Often times, we attempt to fight the surfacing anxiety with judgmental thoughts. When we do this, a panic attack typically occurs. A panic attack can be described as an anxiety attack followed by a cycle of judgment. As the individual judges the anxiety and attempts to fight it off, the anxiety appears to become "stronger". As the anxiety appears to become "stronger", the individual may intensify their judgmental reaction. This creates a cycle.


In order to resolve panic attacks, watch yourself fight your anxiety without judgment. As you do this, you can release the desire to fight your anxiety. When you surrender to being present with your anxiety, it will be released. 


Remember to breathe!


Appreciating Triggers

It is ideal to put your conscious intent toward being open in order to surface the unloved parts of ourselves. However, this can be difficult when you are first learning to resolve subconscious patterns.


Instead, the unloved parts of ourselves often come to the surface unexpectedly due to manifestations in our external reality. When this happens, our initial reaction typically involves finding a way to blame something in our external reality to re-suppress it. This is called projection, or blaming things in your external reality to manipulate uncomfortable feelings away. We may often do this in an extreme way (anger/hatred).

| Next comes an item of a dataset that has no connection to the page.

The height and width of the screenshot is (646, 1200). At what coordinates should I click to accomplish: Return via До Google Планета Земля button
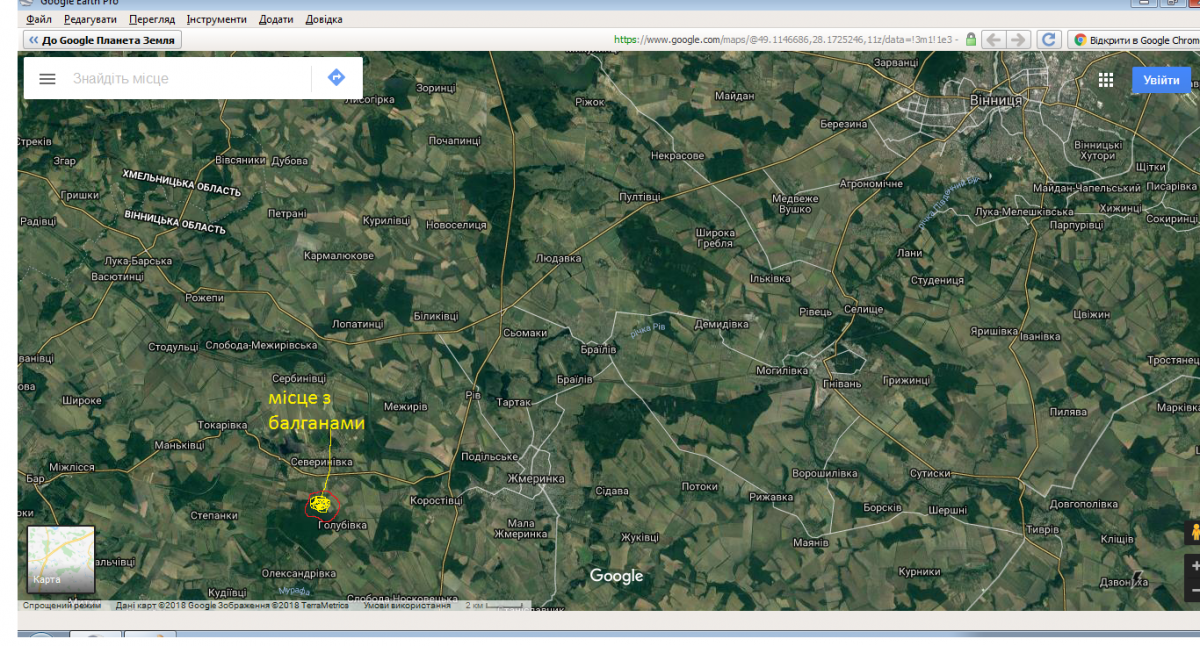pos(102,40)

In reality, the thing that you want to blame for your feelings is simply a "trigger" for those feelings. For some reason, the "trigger" redirects your awareness to a weakness in your belief system/programming that allows those feelings to surface. When this happens, your initial reaction is to reinforce the current programming. In this way, triggers show us our subconscious programming that prevents us from loving ourselves fully.

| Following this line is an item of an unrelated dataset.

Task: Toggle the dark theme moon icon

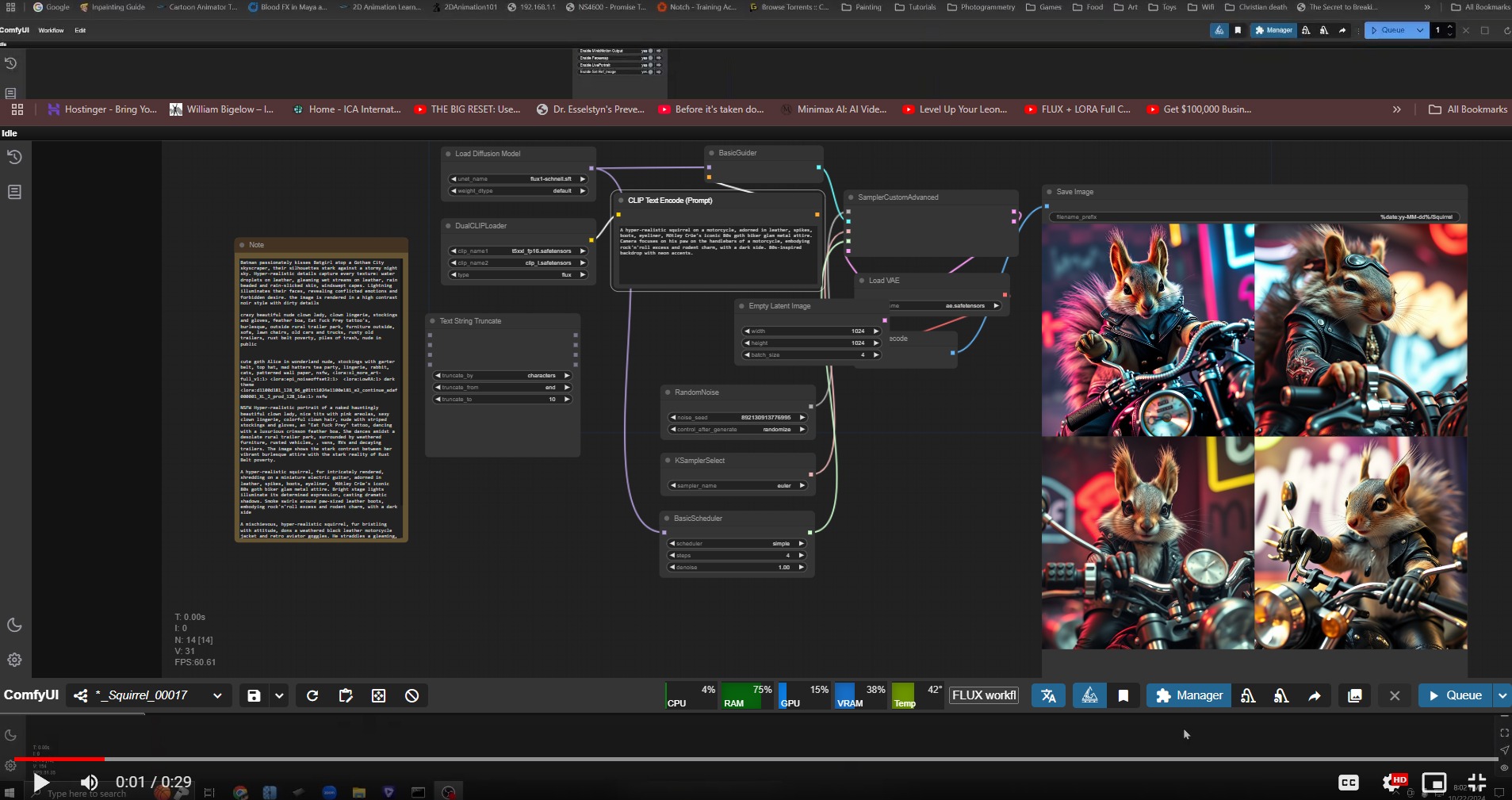Action: pyautogui.click(x=14, y=625)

In order to successfully surface compartments to deprogram the subconscious patterns inside of them, it is important to practice appreciating your triggers instead of continually blaming them! Over time, the time it takes you to release your blame toward the trigger will decrease.


Embodying the Element of Air

The element of air represents openness. With openness, we can integrate into your conscious awareness what we think of as wisdom, playfulness, perspective of the bigger picture, and compassion.


Key Question: What about me is so unacceptable that it makes me unlovable?

Key Words: Love, Acceptance, Rejection, Hatred, Anger, Identity Issues, False Identity, Mask, Multiple Personalities, Living a Lie, Heart Chakra, Unity

Symptoms of Blockage: Feeling sudden uncomfortable feelings or anger, lacking key personality characteristics, feeling of being watched, loneliness (being uncomfortable with your own presence), routine addictions, being mindless throughout the day, feeling stuck

Goal: Love yourself. Love one another. Feel and release your rejection. Accept yourself the way you are. Accept your behaviors and emotions the way they are.


Key Ideas:

  • When we reject ourselves, we reject both “good” and “bad” things. Do not be afraid of what lies inside the compartment. There are a lot of things to love in there.

  • It is okay to be angry. Your anger is rooted in a fear that you do not understand yet.

  • It is okay that you act the way you do. Those behaviors are motivated by emotions that you don’t understand yet.

  • It is okay that you feel the way you do. Those feelings are rooted in memories that you have yet to understand yet.

  • Until you acknowledge and accept the situation as it is, you won’t be able to understand it and do something about it.

  • Acceptance is a key component of loving yourself and others.


Other Tips:

When we learn to love and accept others, we learn to love and accept the part of ourselves that they mirror. In this way, learning to spread love toward others is a great way to work through rejection issues.

Typically, the most difficult part of this layer is being aware of when a subconscious compartment is surfacing. If you struggle being present throughout the day, it is suggested you practice meditation more. Remember that it is more effective to meditate more deeply than more often (quality over quantity).

Is there someone or something you hate? Hatred is a strong emotion and almost always points to a part of yourself you are rejecting. If you can learn to accept that person or thing as they are, you will find peace.